There was still one more Bond novel to go but the problem was Fleming had left it unfinished when he passed away. The book was apparently mostly complete but had not been revised and polished to Fleming's high standards. The executors brought in a ghost writer (still rumoured to have been Kingsley Amis) to finish the book and it was eventually published in 1965.
Because of this the novel is generally considered Fleming's weakest - I'm not so sure of that though. Each time I've read it I've become engrossed in the story and although it's not as detailed as some of the books, I think that on time it makes the story move faster. I've always thought of this book as the most pulpish in style of all Fleming's books, and that's not necessarily a bad thing.
There are several high points in the novel - Bond's attempted assassination of M for one thing. And of course it does tie up all the plot points left open after the previous novel.

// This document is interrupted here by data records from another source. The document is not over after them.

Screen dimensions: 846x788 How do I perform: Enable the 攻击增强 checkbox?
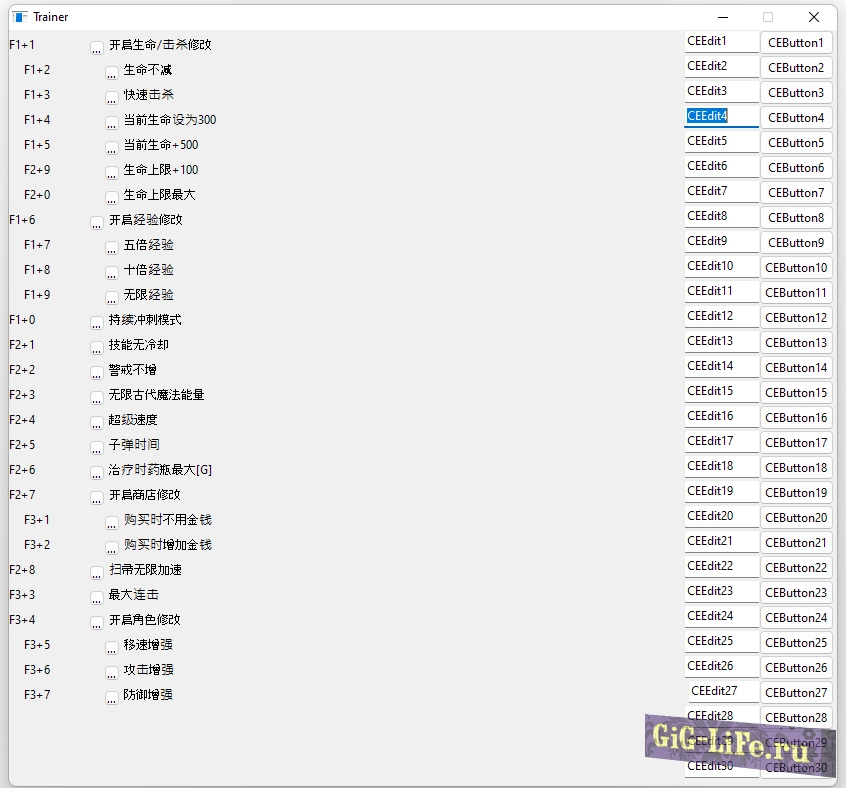(x=112, y=672)
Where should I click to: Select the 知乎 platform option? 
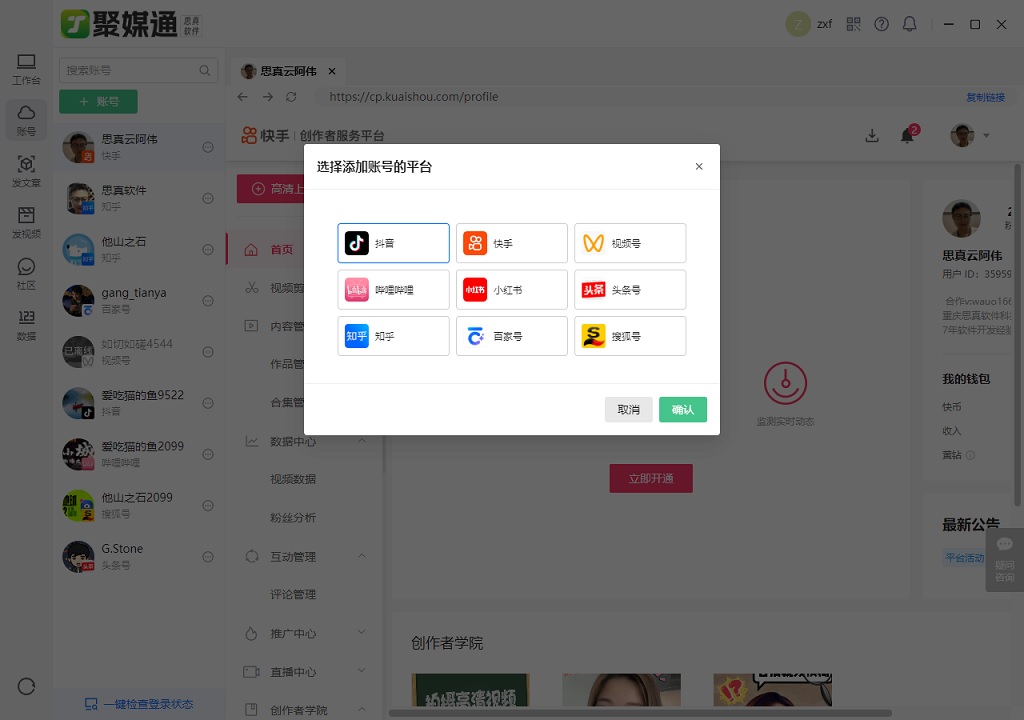point(393,335)
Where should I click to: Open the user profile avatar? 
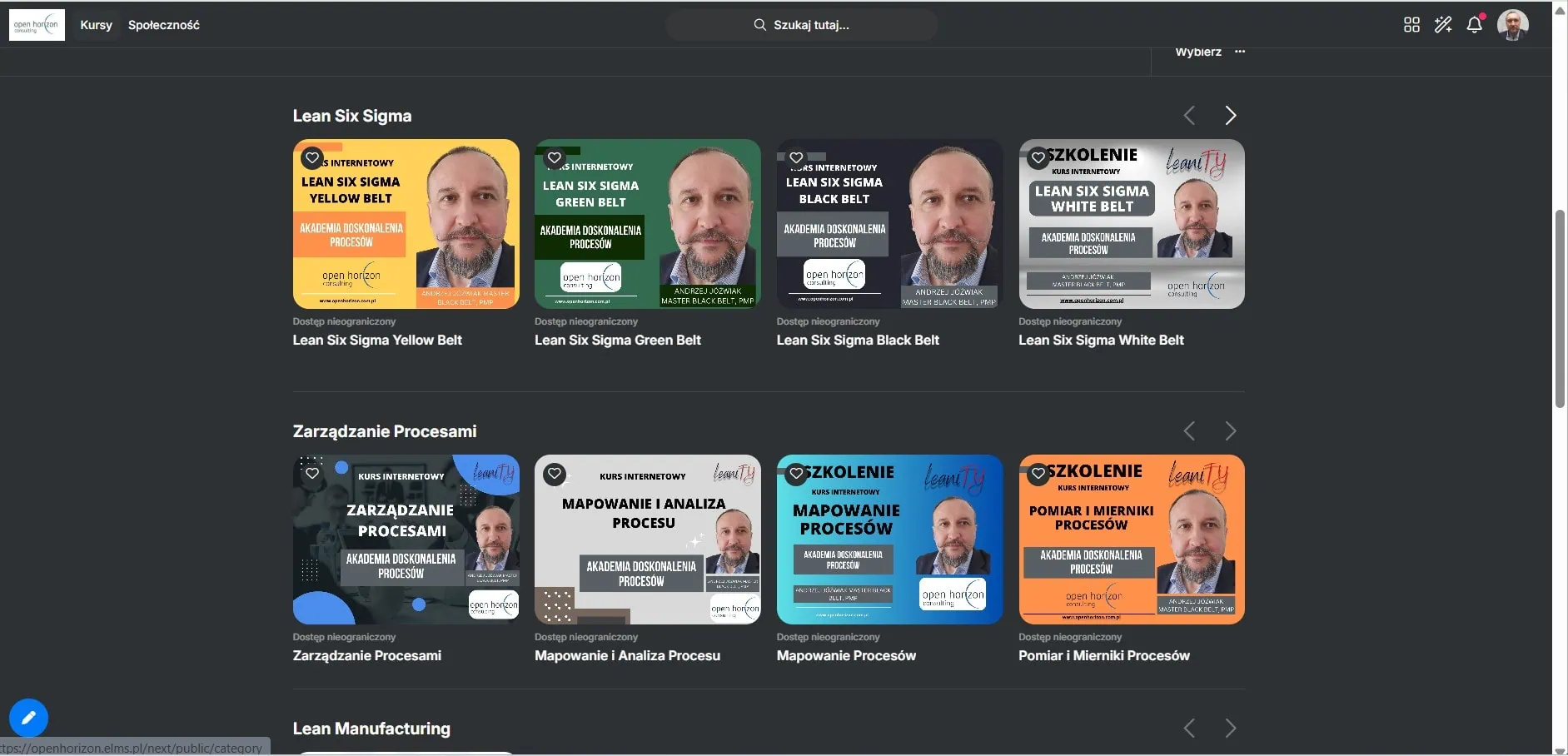[x=1512, y=25]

By the end of the book, Bond seems to be his old self again.
"James Bond,in the full possession of his senses, with his eyes wide open, his feet flat on the linoleum floor, stuck his head blithely between the mink-lined jaws of the trap. He said, and meant it, 'You're an Angel,'
At the same time he knew deep down that love from Mary Goodnight, or from any other woman, was not enough for him. It would be like taking 'a room with a view'. For James Bond, the same view would always pall."
Fleming went all out for boy's own style action, adventure with this book - in one section he has Mary Goodnight tied, virtually naked, to a railway track. There is a chilling moment when Scaramanga, Fleming giving another nod to his childhood favourite Dr Fu Manchu with this character, announces to everyone on the train that the woman up ahead is Mary Goodnight.